Et vous, où placez-vous l’âge d’or?
Notre dernier article comparait le conservateur et le progressiste. «Et le réactionnaire?» demande un lecteur. Le propre du réactionnaire, c’est de situer l’âge d’or de l’humanité dans le passé: chaque jour nous éloigne de ce temps béni où la société était civilisée, stable et lisible; les jeunes étaient respectueux des anciens, lesquels étaient pleins de sagesse; l’église s’élevait au milieu du village et l’école dispensait un savoir utile à des élèves dociles; l’épicerie du coin vendait les produits du terroir; il n’y avait pas de banlieues, ni d’agglomérations, peu de voitures, pas de toits plats; l’air était pur. Depuis, la décadence touche toute chose et ne cesse de s’aggraver. Le réactionnaire rêve parfois d’une révolution à l’envers, mais préfère encore la posture romantique du prophète impuissant, notant chaque jour, avec une satisfaction amère, de nouvelles raisons de désespérer.
Le progressiste n’est pas plus heureux. Lui place l’âge d’or dans un futur proche, et ce futur ne se concrétise jamais. Il se bat pour détruire les barrières inégalitaires qui divisent les hommes – nationales, de naissance, de classe, de sexe, de race –, mais l’inégalité resurgit toujours. Il souffre de ce que les lois soient si longues à fabriquer, si lourdes à mettre en œuvre et, finalement, si inefficaces. Il souffre peut-être aussi de ce que son discours de rebelle soit devenu «tendance», et qu’il ait été récupéré par les opportunistes de tout bord pour affirmer leur correction politique. Mais il oublie ses déceptions – le passé, c’est du passé –, et recommence inlassablement le combat, perpétuel optimiste perpétuellement déçu.
Entre les deux, le conservateur place l’âge d’or dans le présent. Cet or n’est pas à vingt-quatre carats, il le sait bien. Mais, si faiblement que ce soit, il brille ici et maintenant. Le conservateur partage la nostalgie douloureuse du réactionnaire, et, parfois, l’insatisfaction du progressiste. Mais il est avant tout plein de gratitude pour les éclats de beauté et de vérité que le monde continue de nous donner, pour tout ce qui nous sépare encore du néant. Il y a toujours quelque chose à perdre, donc à sauver.

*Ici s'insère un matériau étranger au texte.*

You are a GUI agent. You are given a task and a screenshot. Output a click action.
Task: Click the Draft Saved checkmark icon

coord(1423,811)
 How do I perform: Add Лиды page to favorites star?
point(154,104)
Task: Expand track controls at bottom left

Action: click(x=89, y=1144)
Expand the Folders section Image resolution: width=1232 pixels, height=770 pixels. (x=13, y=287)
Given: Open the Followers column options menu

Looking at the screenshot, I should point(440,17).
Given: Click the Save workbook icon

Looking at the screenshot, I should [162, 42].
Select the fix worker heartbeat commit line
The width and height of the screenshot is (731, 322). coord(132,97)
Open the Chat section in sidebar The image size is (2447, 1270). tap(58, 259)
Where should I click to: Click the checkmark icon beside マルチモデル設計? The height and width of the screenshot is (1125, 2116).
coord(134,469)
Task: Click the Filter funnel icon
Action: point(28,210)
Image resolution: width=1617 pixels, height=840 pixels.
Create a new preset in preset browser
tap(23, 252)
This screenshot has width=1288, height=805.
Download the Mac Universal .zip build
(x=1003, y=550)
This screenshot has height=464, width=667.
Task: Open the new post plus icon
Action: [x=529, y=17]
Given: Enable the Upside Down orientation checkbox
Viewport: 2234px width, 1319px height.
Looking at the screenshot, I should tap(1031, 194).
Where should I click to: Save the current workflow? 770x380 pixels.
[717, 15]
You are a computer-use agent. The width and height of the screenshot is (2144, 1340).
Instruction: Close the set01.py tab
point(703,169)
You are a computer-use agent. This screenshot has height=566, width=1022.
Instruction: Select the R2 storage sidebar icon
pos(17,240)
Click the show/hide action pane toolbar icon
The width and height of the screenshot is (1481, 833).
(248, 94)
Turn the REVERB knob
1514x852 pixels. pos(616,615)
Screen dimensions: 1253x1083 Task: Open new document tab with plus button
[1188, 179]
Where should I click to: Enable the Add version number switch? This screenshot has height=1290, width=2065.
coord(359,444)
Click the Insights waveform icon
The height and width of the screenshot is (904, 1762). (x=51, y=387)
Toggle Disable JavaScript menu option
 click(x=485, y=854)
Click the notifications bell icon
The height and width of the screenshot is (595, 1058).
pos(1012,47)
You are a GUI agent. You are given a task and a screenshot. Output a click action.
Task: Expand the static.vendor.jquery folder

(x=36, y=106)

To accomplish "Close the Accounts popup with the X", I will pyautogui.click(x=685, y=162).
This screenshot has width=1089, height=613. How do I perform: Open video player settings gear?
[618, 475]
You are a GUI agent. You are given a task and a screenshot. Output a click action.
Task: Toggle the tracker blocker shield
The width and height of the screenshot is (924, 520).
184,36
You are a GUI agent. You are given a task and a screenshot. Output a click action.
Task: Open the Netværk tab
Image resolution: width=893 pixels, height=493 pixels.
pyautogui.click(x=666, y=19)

Le conservateur voit aussi la fragilité du présent. Il regrette que le progressiste, prétextant les imperfections du monde, s’autorise à tout y casser et tienne pour rien les institutions, les traditions et l’expérience humaine qui les fonde. Il regrette qu’il ne distingue, dans l’attitude conservatrice, que le repli sur soi-même, le manque d’imagination et la crainte face à l’inconnu. Il regrette que, sur ce point, le réactionnaire rejoigne le progressiste et ne voie lui aussi que mollesse et manque de grandeur dans son souci obstiné de cultiver et de faire valoir ce qui nous reste de l’âge d’or, ou qui le préfigure.